Genuine revolutionaries have to see the world from the point of view of the international working class. Workers in many countries have been on the march, in massive general strikes and anti-government actions. Shutting down the production of profits is what makes imperialism tremble. The U.S. will not be immune to the spreading upsurges of the exploited and oppressed. American workers too will learn to use their power in the factories and streets to bring the bosses to their knees.
Working-class revolutionaries – authentic communists – differ sharply from the liberals and middle-class radicals by addressing our program to the mass organizations of workers and oppressed people, not the imperialist bankers.
For example, the demand for debt cancellation has to be taken out of the hands of liberals who never challenge imperialism. In countries victimized by the criminal burdens of debt payments, workers should demand the repudiation of the debt. In the imperialist countries, the working class should demand the cancellation of debts owed to “their own” bankers and governments. By placing such demands on the mass leaders who claim to stand for their interests, the mobilized workers and peasants can see which class their leaders actually serve. They will also see that demands so necessary for their survival and well-being can only come through socialist revolution.
A campaign of mass struggle can show workers the power we have as a class to overthrow the capitalist system and build a new world free of exploitation and oppression. The world economy long ago developed the technology and productive power to produce abundance for all. Homelessness, starvation and all forms of mass suffering are unnecessary – except for the capitalists, who hold the economy and state power in their hands. As long as capitalism rules, humanity will be wracked by injustice and inequality and will be plunged into economic crises, repression and wars.

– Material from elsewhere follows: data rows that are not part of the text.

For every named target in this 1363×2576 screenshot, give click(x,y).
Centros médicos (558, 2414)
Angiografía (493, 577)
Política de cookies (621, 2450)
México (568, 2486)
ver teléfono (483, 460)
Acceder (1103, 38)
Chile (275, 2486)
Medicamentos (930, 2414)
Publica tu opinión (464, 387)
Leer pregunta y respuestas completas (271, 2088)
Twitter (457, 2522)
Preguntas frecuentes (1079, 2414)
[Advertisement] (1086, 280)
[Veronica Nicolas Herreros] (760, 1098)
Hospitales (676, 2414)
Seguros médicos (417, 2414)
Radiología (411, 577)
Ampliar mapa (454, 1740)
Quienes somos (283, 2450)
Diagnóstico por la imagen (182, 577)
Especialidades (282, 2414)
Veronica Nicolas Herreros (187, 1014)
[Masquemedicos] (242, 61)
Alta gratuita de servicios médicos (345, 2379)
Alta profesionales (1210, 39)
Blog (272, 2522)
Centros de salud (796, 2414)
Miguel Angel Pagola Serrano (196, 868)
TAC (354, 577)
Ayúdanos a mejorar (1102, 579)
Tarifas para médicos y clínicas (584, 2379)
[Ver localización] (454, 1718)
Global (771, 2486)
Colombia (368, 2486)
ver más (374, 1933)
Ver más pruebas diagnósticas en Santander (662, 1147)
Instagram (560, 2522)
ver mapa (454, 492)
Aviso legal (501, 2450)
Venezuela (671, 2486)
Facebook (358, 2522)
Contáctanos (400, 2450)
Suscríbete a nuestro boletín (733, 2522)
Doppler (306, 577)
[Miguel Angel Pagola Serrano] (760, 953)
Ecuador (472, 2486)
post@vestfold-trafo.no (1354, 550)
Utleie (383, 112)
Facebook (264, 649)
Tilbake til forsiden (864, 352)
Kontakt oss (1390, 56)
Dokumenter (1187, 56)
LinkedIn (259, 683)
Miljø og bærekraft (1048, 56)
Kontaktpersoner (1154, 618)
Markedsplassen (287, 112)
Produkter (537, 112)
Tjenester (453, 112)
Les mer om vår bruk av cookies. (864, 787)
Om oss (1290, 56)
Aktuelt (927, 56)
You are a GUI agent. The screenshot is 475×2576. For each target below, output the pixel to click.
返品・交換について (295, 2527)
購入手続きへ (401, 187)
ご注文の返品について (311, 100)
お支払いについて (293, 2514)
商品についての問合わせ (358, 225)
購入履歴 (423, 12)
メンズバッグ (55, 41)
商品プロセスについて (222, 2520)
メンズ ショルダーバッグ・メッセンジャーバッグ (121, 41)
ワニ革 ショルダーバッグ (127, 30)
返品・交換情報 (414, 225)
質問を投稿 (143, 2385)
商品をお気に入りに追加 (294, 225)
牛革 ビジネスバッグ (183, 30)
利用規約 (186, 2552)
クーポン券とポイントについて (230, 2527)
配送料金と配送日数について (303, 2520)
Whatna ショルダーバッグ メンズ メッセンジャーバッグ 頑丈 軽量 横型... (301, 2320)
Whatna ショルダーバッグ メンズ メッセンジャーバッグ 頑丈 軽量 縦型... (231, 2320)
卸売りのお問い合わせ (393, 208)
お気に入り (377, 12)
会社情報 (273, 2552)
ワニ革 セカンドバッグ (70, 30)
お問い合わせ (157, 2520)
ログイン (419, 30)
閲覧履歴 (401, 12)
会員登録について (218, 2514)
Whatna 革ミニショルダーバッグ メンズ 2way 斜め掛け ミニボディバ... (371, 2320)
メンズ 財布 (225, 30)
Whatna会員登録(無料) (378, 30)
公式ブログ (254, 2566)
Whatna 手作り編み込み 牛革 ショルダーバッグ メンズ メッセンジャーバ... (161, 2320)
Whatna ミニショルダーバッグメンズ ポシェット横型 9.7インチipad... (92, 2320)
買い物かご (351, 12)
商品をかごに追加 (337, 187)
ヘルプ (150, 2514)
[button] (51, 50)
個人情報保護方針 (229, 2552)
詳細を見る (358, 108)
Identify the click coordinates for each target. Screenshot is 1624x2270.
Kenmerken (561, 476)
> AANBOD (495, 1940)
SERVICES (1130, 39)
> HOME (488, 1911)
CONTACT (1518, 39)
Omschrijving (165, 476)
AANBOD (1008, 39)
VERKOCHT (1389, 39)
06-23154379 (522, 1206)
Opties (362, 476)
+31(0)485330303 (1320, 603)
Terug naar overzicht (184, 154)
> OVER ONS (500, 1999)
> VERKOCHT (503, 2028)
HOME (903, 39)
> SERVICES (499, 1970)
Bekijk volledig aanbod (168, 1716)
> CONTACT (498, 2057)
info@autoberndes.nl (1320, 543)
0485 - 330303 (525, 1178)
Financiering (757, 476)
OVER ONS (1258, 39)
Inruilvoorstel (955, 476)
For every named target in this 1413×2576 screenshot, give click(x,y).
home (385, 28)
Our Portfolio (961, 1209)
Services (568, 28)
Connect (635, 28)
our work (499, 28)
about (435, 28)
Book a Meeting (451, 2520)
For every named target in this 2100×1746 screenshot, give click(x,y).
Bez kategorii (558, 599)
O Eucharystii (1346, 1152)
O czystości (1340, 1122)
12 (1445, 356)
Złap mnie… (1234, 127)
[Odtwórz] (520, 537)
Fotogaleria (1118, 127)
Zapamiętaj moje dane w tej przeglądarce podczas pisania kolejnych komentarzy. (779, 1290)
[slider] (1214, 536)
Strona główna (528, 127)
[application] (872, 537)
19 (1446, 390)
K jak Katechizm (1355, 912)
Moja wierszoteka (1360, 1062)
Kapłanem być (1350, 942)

The economy and state cannot be turned from producing for profit to producing for the needs of all through reforms. While some real reforms can be won through struggle, it will take revolutions by the armed and organized working class internationally to wrest power from the capitalists and build a new society. A society of workers’ states can plan production in the interest of all. All work will be divided among all workers, eliminating unemployment. Technologies that are used today to throw workers out of their jobs will be used instead to free workers from hard labor and to constantly reduce the length of the working day for all.
The capitalists and the governments they run use low wages and high prices to set workers in vicious competition with one another. To the same end they push racism, sexism, nationalism and homophobia. In a world of material abundance, the material basis for all oppression will be ended. Through the on-going struggle, a truly human society of peace and freedom will emerge.
To start, working people cannot let the struggle remain under the control of leaders who cater to capitalism and the capitalist Democratic Party. The most politically conscious workers and youth need to join together in building a revolutionary proletarian party that can take our struggles forward and convince our fellow workers about the true nature of the system. This is the really practical answer.
Inevitably the American working class will explode. But building the necessary revolutionary leadership takes years of proving the validity of Marxism in concrete struggles. The most practical goal anti-imperialist fighters can have today is not achieving utopian reforms but to join in the process of building the revolutionary workers’ party here and abroad.